● Exercise:
Pull every line containing "image" from the listing below.

● Record extracts:
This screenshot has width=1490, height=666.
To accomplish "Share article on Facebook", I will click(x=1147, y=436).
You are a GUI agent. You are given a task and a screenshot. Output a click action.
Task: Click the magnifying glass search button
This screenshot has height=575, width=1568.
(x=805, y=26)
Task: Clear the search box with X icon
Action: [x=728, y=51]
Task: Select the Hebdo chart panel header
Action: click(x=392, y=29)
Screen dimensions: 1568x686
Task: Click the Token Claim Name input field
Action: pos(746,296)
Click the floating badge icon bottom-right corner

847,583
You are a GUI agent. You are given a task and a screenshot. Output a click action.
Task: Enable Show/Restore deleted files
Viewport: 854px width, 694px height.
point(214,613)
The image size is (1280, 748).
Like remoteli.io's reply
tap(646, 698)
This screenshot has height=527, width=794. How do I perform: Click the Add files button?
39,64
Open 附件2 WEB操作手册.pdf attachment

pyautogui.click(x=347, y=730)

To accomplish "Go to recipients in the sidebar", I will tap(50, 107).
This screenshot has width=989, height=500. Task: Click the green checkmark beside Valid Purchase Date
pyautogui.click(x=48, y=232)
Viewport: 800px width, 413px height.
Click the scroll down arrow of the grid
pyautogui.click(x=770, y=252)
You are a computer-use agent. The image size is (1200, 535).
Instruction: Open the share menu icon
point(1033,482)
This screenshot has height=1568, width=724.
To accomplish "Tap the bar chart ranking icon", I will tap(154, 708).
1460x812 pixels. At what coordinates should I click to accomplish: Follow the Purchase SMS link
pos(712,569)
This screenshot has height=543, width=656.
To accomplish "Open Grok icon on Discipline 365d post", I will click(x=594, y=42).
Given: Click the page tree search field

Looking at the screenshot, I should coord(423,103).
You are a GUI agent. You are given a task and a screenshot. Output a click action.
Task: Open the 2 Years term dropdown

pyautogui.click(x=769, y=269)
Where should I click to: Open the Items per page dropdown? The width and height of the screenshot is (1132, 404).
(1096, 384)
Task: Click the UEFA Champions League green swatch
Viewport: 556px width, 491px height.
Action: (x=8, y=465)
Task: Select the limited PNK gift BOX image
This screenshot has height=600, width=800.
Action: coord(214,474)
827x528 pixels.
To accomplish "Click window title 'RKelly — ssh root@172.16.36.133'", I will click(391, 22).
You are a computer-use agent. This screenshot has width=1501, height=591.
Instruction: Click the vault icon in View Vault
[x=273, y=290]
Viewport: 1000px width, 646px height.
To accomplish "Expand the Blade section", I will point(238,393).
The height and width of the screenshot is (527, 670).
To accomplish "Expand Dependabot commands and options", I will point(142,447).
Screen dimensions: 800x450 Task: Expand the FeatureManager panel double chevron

● Exercise result:
The image size is (1280, 748).
You are a computer-use agent. The image size is (1200, 535).
Task: Select the limited PNK gift BOX image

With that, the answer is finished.